Other than the late Antonin Scalia, no Supreme Court Justice has been more eager to comment on American politics than Ruth Bader Ginsburg. But when Ginsburg took shots at Republican nominee Donald Trump this week, many critics – mostly liberals and anti-Trump conservatives – said she crossed a line.
“I can’t imagine what this place would be – I can’t imagine what the country would be – with Donald Trump as our president,” Ginsburg said in an interview with the New York Times. “For the country, it could be four years. For the court, it could be…I don’t even want to contemplate that.”
To leave no doubt about where she stood, she recalled what her late husband used to say when disagreeing with political developments: “Now it’s time for us to move to New Zealand.”

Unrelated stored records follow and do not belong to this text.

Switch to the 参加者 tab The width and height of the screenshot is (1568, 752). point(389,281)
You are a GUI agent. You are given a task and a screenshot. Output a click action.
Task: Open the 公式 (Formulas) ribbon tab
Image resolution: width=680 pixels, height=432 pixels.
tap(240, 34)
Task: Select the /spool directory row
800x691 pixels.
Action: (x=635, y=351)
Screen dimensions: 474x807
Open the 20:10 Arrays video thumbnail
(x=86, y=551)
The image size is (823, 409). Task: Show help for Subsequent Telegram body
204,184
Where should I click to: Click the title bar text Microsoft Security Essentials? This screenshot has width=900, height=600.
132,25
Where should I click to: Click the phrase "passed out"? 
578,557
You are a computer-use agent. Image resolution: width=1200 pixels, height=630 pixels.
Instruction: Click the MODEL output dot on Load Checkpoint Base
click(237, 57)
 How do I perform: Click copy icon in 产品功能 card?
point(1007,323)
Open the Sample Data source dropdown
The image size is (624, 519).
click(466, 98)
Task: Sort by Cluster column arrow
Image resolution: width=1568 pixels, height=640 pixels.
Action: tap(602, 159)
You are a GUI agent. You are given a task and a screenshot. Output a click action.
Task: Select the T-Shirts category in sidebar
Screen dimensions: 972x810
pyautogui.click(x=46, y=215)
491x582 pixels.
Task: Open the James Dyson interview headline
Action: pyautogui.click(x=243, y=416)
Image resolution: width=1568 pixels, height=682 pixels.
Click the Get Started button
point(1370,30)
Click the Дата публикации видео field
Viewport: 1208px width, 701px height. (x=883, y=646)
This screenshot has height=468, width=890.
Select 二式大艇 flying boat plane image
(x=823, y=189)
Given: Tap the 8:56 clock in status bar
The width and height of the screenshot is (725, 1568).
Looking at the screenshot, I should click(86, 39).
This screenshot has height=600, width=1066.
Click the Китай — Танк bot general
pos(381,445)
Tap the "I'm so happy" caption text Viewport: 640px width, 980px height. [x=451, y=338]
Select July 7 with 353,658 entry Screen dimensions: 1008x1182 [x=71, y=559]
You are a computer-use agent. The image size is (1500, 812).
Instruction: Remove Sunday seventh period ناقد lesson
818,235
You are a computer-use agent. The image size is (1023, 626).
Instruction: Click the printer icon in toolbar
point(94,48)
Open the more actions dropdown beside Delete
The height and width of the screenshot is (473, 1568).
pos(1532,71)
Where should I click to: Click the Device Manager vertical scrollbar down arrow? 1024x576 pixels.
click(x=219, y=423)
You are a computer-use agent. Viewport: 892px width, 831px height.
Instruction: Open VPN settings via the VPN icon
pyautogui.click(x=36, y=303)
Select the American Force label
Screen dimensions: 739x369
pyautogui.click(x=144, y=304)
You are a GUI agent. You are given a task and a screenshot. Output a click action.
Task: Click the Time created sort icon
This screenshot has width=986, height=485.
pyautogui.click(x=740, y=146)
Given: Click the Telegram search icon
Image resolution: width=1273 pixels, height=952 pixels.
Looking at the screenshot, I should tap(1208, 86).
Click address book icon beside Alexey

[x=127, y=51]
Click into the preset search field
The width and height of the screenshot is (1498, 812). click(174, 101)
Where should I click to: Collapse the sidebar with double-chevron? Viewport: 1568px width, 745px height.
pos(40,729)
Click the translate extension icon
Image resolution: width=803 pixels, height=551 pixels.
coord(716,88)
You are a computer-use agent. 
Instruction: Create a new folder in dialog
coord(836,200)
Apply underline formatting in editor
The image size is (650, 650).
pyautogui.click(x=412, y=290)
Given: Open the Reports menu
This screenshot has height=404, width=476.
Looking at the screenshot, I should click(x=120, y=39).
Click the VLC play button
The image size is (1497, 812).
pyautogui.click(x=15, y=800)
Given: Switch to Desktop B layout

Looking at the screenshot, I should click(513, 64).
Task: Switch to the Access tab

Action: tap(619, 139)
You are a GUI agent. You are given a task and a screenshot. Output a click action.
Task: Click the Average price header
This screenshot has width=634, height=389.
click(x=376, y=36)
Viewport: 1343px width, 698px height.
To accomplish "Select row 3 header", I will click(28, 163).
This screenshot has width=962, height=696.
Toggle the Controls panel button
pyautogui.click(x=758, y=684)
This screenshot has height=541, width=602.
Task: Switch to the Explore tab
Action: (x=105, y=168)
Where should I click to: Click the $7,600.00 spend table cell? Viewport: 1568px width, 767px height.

In a separate interview with the Associated Press, Ginsburg slyly alluded to her electoral predictions.
“It’s likely that the next president – whoever she will be – will have a few [Supreme Court] appointments to make,” she said.
You would think, considering the message, that Republicans and Trump supporters would be the first to criticize Ginsburg for violating traditional boundaries. Instead, it’s those who agree with her comments who wish she had kept her mouth shut.
In the Washington Post’s “Spoiler Alert” column, they declare Donald Trump “massively unfit to be president.” They then go on to condemn Ginsburg for speaking out.
“This was a remarkably stupid and egregious comment for a sitting Supreme Court justice to make on the record,” they write. “Trust in the Supreme Court was bound to take a hit after the death of Scalia and the partisan deadlock over filling his seat. But if eroding trust was a slow-burning political fire, Ginsburg just poured gasoline on it.”
In a Chicago Tribune editorial, the paper – fiercely anti-Trump from the beginning – accused Ginsburg of tarnishing the court.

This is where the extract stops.